Monopolar radiofrequency, conventionally used for tissue tightening of the face, has produced lipoatrophy with aggressive settings as a complication. "Perhaps this can be harnessed to effectively treat fat," he said, noting that clinical studies are currently underway.
Low-Level Light Therapy
Low-level light therapy, an FDA-cleared modality for fat removal, uses a multiple head, low-level diode laser at an energy level of 635 nm, which is "roughly equivalent to a laser pointer," Dr. Avram said. In one randomized trial, 59 patients received three treatments of the technology or sham treatment per week for 2 weeks (Lasers Surg. Med. 2009;41:799-809). At 2 weeks, mean circumference reductions in the treatment group were 0.98 inches at the waist, 1.05 inches at the hip, and 0.85 inches at the right thigh and 0.65 inches at the left thigh. Circumference increased in the 2 weeks following treatment.

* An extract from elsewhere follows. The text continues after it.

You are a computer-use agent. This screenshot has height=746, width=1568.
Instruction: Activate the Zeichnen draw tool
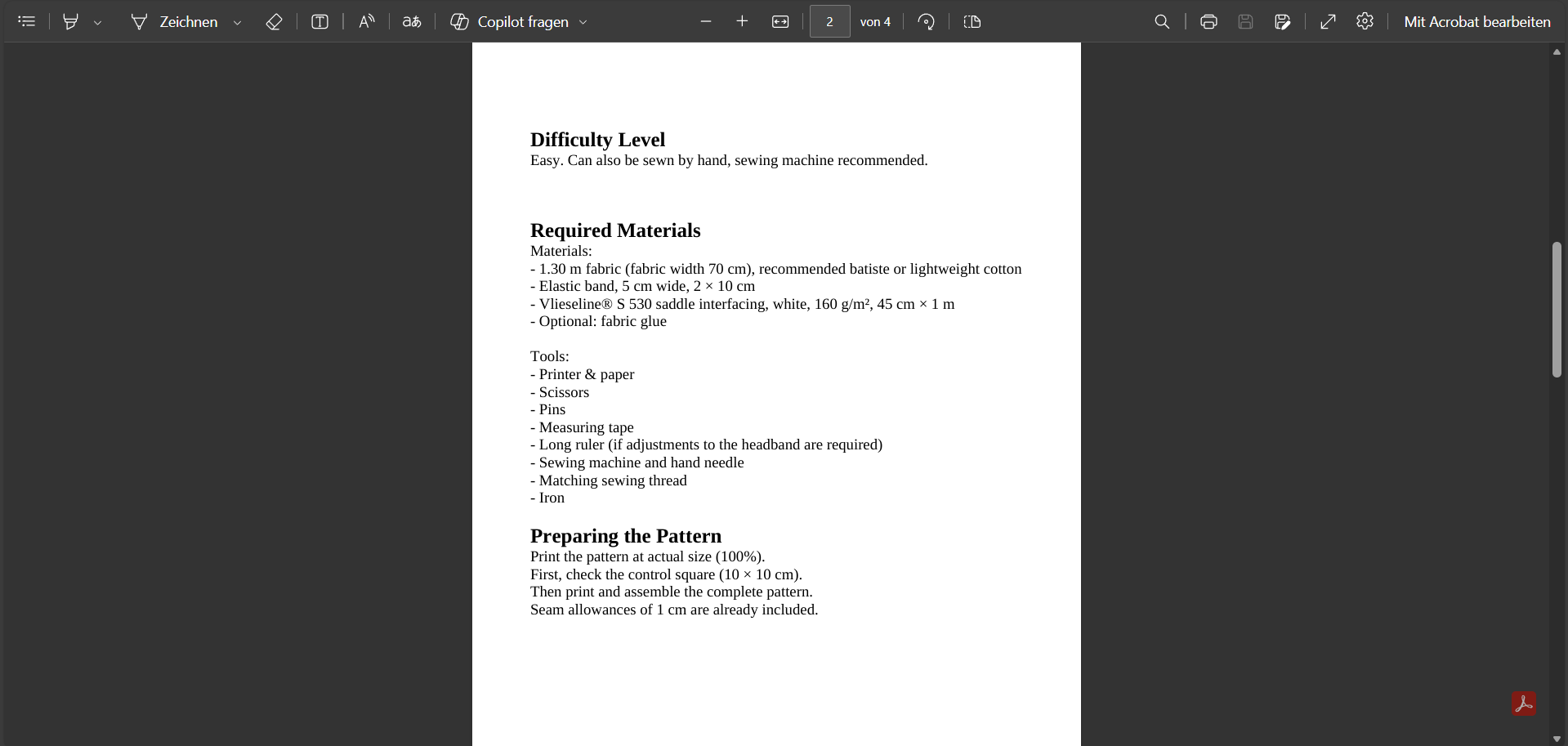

Dr. Avram said the study was poorly designed because there was no untreated control group, the duration of treatment was only 2 weeks, and there was no ultrasound or other noninvasive evidence of decreased fat layer. "Treat with extreme skepticism," he advised.
Perhaps the most promising technology is cryolipolysis, he said, which is FDA cleared for noninvasive fat removal. Cryolipolysis involves the noninvasive cooling of fat to selectively cause cell death without damage to surrounding tissue.
The mechanism of action of cryolipolysis is believed to involve selective crystallization of lipids in fat cells at temperatures near freezing. "Apoptotic fat cell death is followed by slow dissolution of the fat cell and a gradual release of lipids," Dr. Avram explained. "The inflammatory process results in fat layer reduction over 2-4 months."
When human studies of the technology were first conducted in 2008, enrollment was restricted to 32 patients whose "love handles" were treated at a cooling intensity factor (CIF) of 33 for 60 minutes, and progressed to higher rates of energy extractions for 45 minutes per application site. One side was treated; the untreated contralateral side served as the control.
Efficacy was evaluated at 4 months post treatment via visual assessment as a primary end point, as well as ultrasound and histology. The ultrasound results demonstrated an average 23% decrease in fat layer thickness.
"In this initial group of 32 love handle patients treated once, discernible changes were seen on the treated side vs. baseline of the treated side, and compared to the untreated contralateral control," Dr. Avram said of the findings presented during a poster session at the 2008 annual meeting of the American Society for Dermatologic Surgery. "This unique study design [using each patient as his or her own control], provided very powerful evidence that this was a true treatment effect rather than a change in the patient's diet or exercise pattern during the 4 months after this single procedure exposure."
Common effects after cryolipolysis include redness, which lasts minutes to a few hours; bruising, which may last for a few weeks; and temporary dulling of sensation in the treated area, which typically resolves in 1-8 weeks. No postprocedural changes in pigmentation or laboratory abnormalities have been observed, he said.
About 1 in 2,000 patients experiences severe pain beginning 3-7 days post treatment, which translates into 26 reported cases out of 60,000 treatments. "We are not sure why these occur, but these cases completely resolve with no sequelae," Dr. Avram said.
He emphasized that cryolipolysis is not a replacement for liposuction. "It is not a weight-loss device," he said. "It's best suited for local fat removal resistant to exercise in relatively fit patients."
Dr. Avram disclosed holding stock options in Zeltiq Aesthetics, which manufactures cryolipolysis equipment.